Il est constant que la mise en demeure du 22 mars 2022, qui mentionne les voies et délais de recours, n’est pas renseignée s’agissant du numéro de recommandé avec accusé de réception, de sorte que l’accusé de réception, signé le 30 mars 2022 par la société, ne peut être associé de façon certaine à cette mise en demeure.
Le compte en ligne de la société comporte une demande formulée le 31 août 2022 comme suit 'ce message fait suite à la mise en demeure datée du 22 mars 2022 relative au contrôle effectué sur les années 2018 à 2020. Nous avons saisie la commission de recours amiables, afin que celle-ci statue sur nos observations. À ce jour, nous n’avons pas reçu de courrier de leur part. Nous nous trouvons dans une situation inconfortable car vous ne pouvez pas nous délivrer l’attestation de compte à jour (…)'.

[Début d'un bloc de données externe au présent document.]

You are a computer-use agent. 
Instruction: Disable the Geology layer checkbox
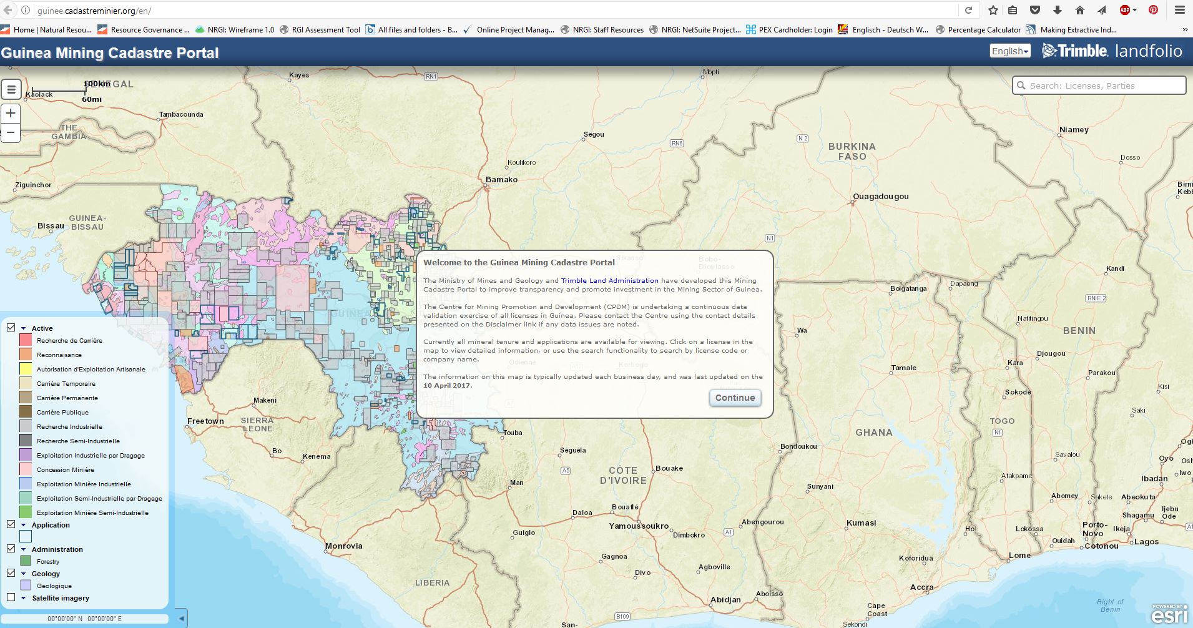pos(11,572)
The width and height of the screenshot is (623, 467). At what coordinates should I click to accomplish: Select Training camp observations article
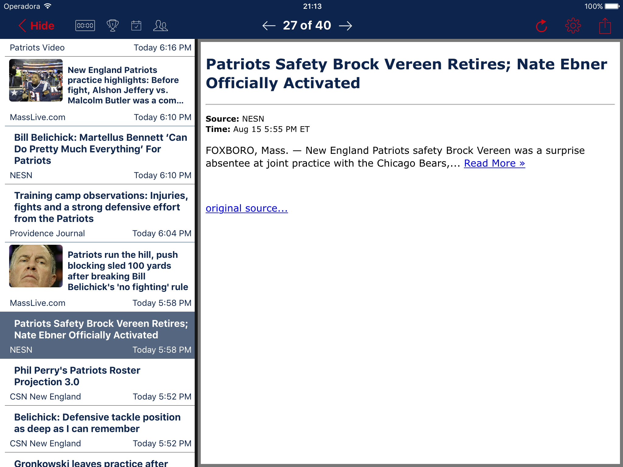tap(100, 207)
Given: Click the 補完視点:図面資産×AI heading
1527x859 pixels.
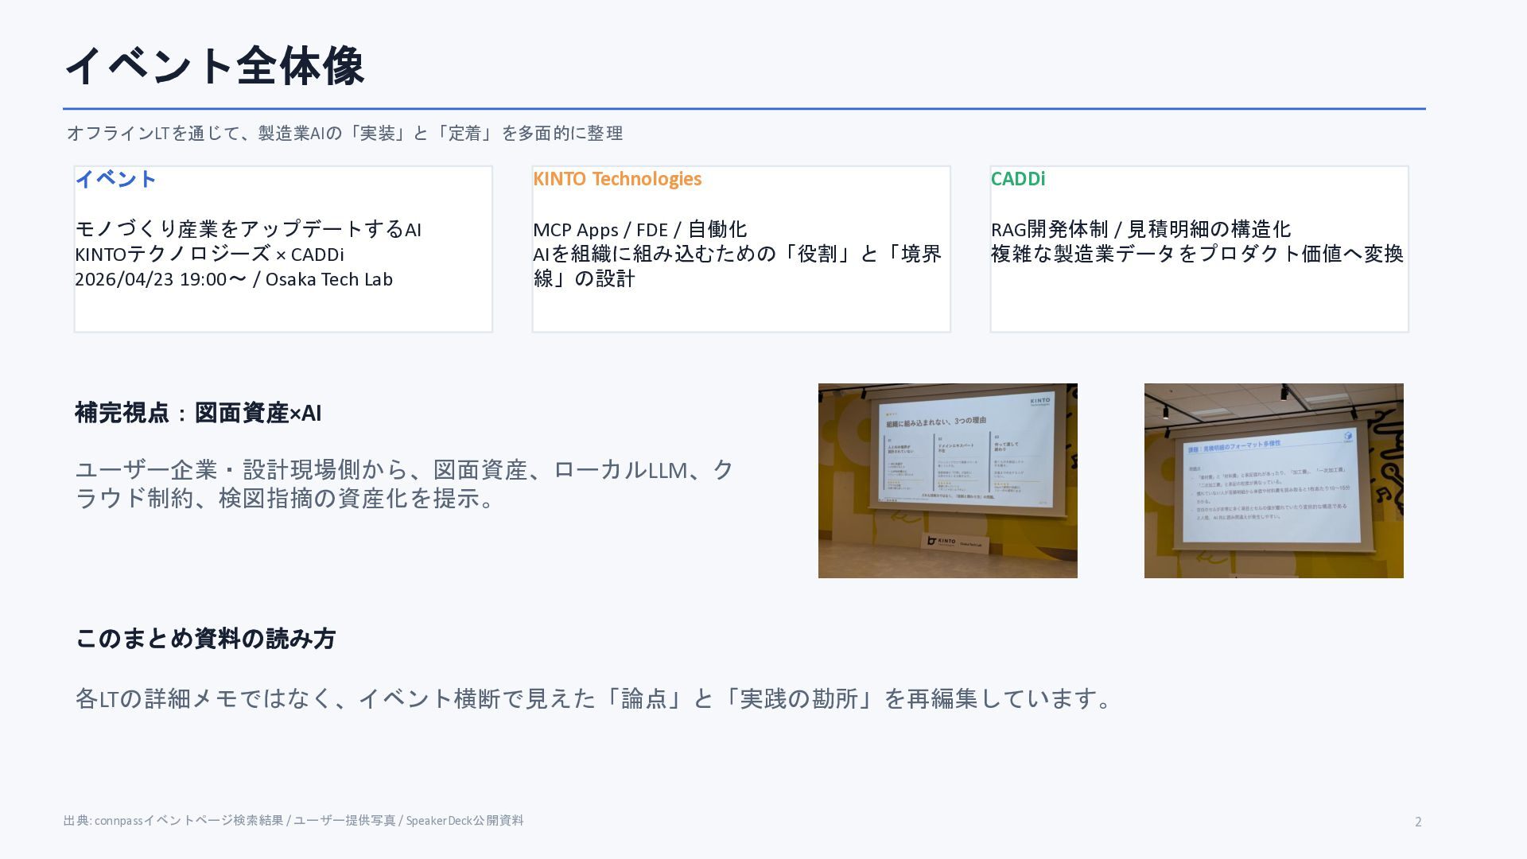Looking at the screenshot, I should [x=198, y=413].

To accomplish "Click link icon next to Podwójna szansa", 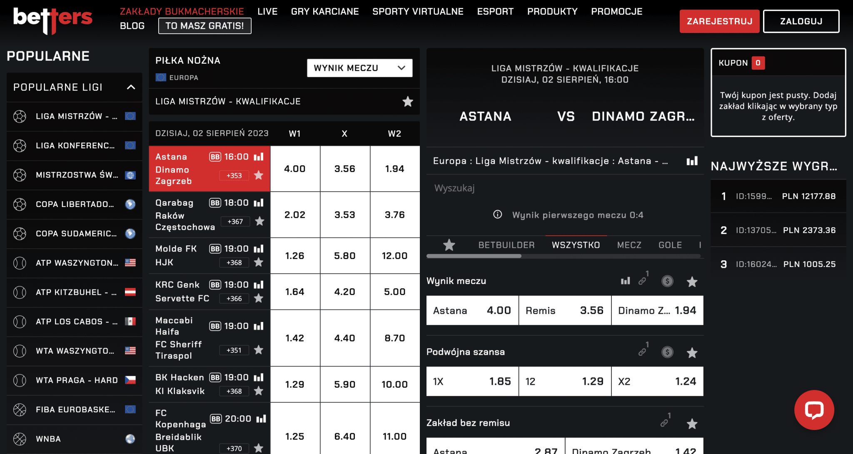I will [643, 352].
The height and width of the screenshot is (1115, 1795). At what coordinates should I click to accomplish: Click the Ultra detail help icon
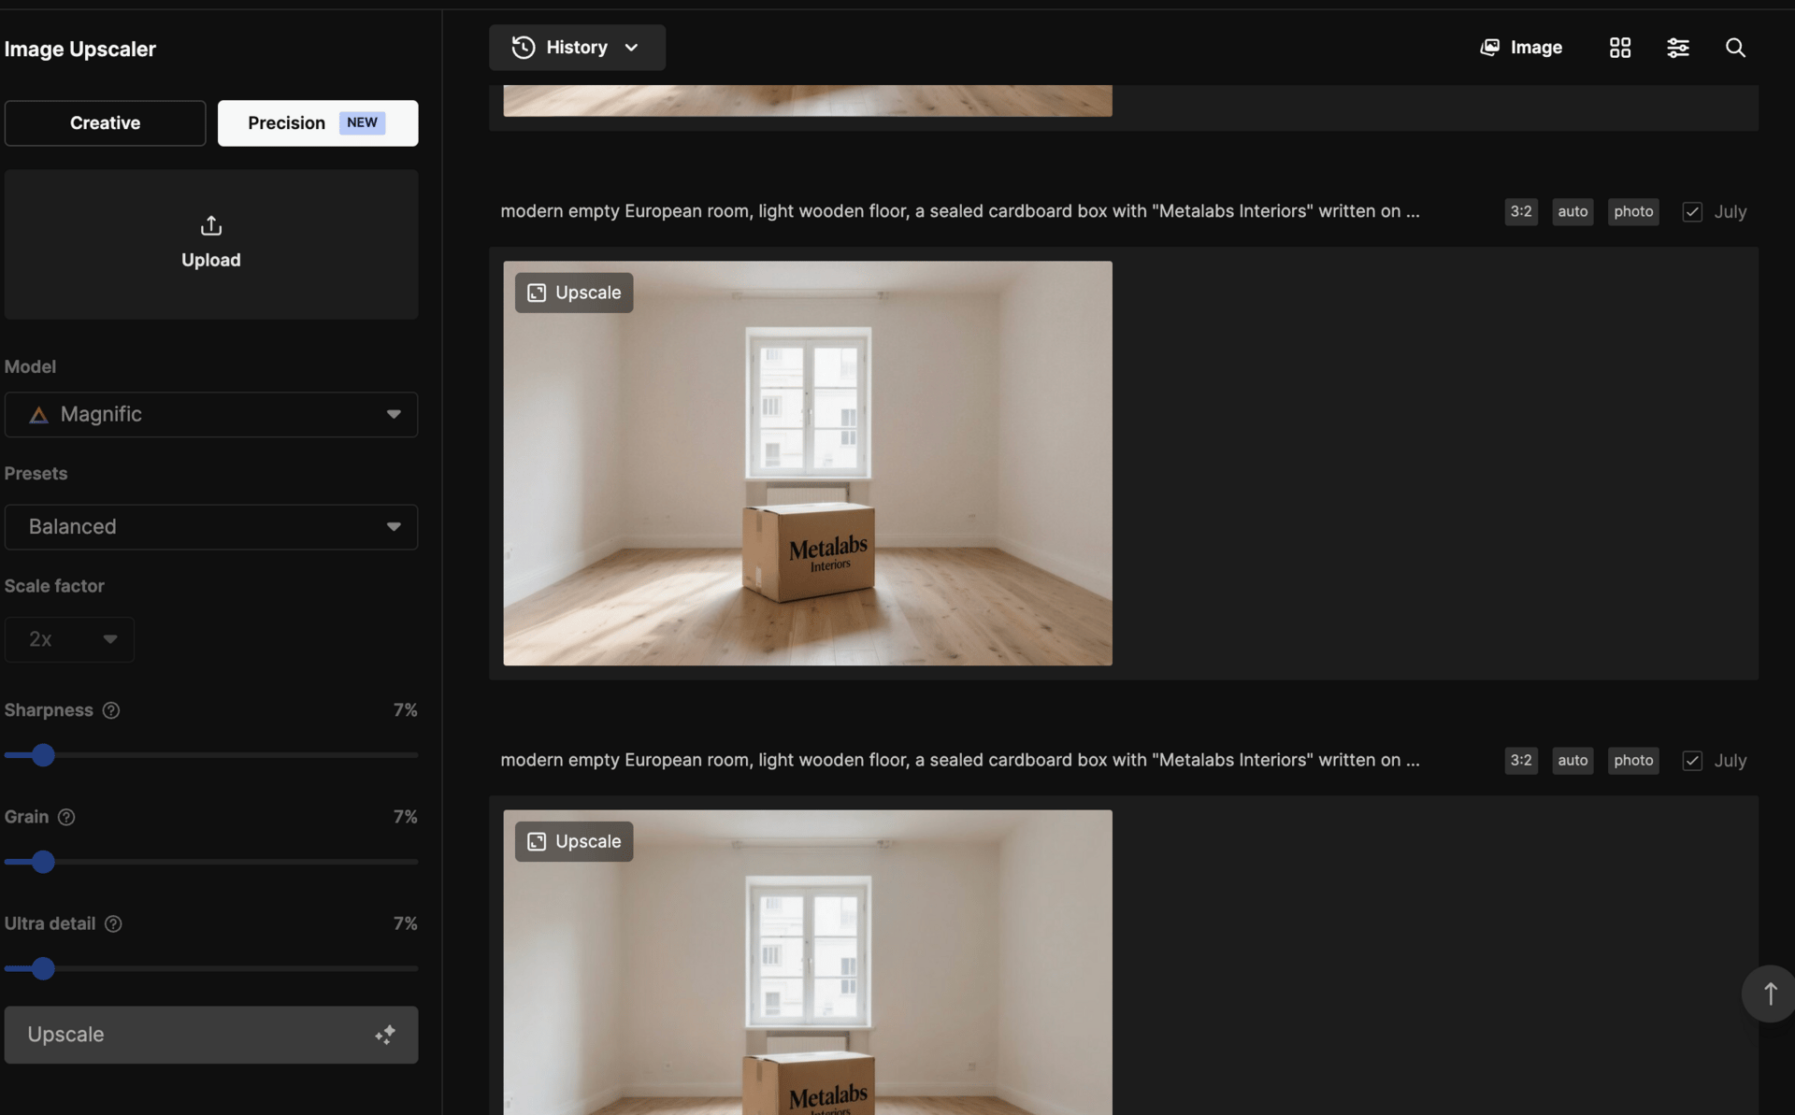click(x=113, y=923)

Ce message permet de déterminer de façon certaine qu’à la date maximum du 31 août 2022, la société avait connaissance de la mise en demeure, sans qu’elle puisse utilement soutenir qu’elle n’est pas nécessairement à l’origine de ce message.
Il ne peut être déduit de la demande du 31 août que le recours amiable évoqué n’est pas celui exercé le 15 février 2022, auquel l’Urssaf a répondu, le 8 mars, en indiquant que la contestation des observations de l’inspecteur n’était pas recevable à ce stade et qu’un recours serait possible dans les deux mois de la notification de la mise en demeure. La société ne justifie d’aucun recours, en dehors de celui du 14 février 2023, qui a été déclaré forclos.

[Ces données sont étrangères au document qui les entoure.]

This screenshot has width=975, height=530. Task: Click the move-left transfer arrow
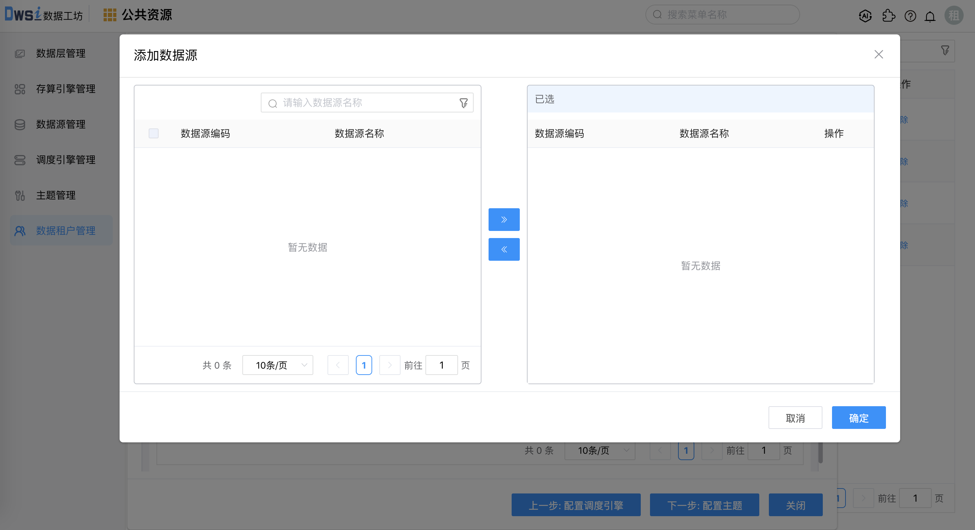504,249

C’est en conséquence à juste titre que le tribunal a retenu que la société était irrecevable en son recours, à défaut d’avoir exercé celui-ci dans le délai de deux mois de sa connaissance de la mise en demeure litigieuse.
En raison de l’irrecevabilité du recours, le tribunal ne pouvait condamner la société à payer à l’Urssaf la somme mentionnée dans la mise en demeure, dès lors que cela revenait à statuer au fond. Le jugement est donc infirmé sur ce chef.
2/ Sur les frais du procès
La société qui perd le procès est condamnée aux dépens de première instance et d’appel et déboutée de sa demande fondée sur l’article 700 du code de procédure civile.
PAR CES MOTIFS
La cour, statuant publiquement, par mise à disposition au greffe, contradictoirement, en dernier ressort :
Confirme le jugement du pôle social du tribunal judiciaire du Havre du 31 juillet 2024 sauf en ce qu’il a condamné la société [6] à payer à l'[10] la somme de 79'067 euros ;
Y ajoutant :
Condamne la société [6] aux dépens de première instance et d’appel ;
La déboute de sa demande fondée sur l’article 700 du code de procédure civile.